**Exercise**. Every line below that holds the string "account" must be copied.

**Stored data**.
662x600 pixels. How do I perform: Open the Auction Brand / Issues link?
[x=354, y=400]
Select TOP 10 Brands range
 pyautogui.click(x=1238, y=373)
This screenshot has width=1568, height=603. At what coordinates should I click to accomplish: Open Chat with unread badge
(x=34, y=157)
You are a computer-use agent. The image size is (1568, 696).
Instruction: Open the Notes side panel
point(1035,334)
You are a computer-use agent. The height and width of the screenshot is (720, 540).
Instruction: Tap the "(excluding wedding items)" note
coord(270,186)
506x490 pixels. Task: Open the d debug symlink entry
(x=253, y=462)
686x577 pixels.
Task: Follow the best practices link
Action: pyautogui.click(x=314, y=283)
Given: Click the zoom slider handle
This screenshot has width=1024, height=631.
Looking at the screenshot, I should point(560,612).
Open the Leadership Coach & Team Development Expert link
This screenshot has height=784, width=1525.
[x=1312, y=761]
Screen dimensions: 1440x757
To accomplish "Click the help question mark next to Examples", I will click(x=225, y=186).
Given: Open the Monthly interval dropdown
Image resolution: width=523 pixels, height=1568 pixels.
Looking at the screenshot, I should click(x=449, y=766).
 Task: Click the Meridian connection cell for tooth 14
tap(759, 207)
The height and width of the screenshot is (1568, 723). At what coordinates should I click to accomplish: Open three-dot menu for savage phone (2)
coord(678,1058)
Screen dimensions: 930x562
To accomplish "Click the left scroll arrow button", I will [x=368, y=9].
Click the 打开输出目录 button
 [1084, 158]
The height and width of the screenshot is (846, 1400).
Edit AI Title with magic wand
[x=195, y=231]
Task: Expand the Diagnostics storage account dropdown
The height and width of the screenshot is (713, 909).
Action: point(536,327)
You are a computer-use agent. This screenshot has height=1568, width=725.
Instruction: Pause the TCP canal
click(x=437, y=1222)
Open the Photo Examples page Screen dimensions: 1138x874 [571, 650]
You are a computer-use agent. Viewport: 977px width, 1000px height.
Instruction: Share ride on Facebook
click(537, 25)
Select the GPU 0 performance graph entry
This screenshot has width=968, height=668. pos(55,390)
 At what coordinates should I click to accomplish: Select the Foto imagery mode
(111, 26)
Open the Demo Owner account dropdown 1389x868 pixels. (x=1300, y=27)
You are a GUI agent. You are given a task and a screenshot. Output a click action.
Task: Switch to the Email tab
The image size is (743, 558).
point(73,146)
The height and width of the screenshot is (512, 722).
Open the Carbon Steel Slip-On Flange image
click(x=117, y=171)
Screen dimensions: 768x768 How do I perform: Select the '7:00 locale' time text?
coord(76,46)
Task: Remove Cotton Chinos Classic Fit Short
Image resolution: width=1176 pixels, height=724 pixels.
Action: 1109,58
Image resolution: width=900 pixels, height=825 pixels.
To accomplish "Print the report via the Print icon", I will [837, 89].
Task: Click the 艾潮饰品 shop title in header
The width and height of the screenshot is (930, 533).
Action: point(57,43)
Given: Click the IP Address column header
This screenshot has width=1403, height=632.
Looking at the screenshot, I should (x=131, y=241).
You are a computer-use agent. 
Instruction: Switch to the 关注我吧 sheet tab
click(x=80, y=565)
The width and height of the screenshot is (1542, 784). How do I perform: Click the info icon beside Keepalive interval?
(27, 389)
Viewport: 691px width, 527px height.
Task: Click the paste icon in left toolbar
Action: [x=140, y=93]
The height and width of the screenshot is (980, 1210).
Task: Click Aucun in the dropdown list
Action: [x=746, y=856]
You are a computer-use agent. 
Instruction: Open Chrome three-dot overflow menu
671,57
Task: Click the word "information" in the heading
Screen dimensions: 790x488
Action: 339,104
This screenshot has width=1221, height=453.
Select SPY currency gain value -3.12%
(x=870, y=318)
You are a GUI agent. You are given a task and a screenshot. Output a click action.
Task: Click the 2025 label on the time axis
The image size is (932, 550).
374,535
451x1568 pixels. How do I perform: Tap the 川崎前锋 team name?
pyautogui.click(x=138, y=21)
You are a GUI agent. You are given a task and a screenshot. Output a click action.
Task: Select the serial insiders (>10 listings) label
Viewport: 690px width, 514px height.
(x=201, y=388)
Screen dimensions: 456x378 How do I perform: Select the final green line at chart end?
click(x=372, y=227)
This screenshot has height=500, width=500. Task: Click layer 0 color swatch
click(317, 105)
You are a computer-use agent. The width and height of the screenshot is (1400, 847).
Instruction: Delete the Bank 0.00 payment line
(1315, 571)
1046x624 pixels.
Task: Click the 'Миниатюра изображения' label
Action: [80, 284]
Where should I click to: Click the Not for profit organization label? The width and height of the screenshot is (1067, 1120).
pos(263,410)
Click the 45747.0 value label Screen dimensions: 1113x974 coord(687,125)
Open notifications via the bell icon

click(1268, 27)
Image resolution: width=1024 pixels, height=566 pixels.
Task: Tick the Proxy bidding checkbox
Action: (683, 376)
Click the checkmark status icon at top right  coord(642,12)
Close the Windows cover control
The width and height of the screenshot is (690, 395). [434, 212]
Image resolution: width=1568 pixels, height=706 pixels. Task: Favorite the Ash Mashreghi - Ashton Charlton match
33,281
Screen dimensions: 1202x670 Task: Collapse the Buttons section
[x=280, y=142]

**Answer section**.
Task: Expand the Diagnostics storage account dropdown
Open the Demo Owner account dropdown 1389x868 pixels. (x=1300, y=27)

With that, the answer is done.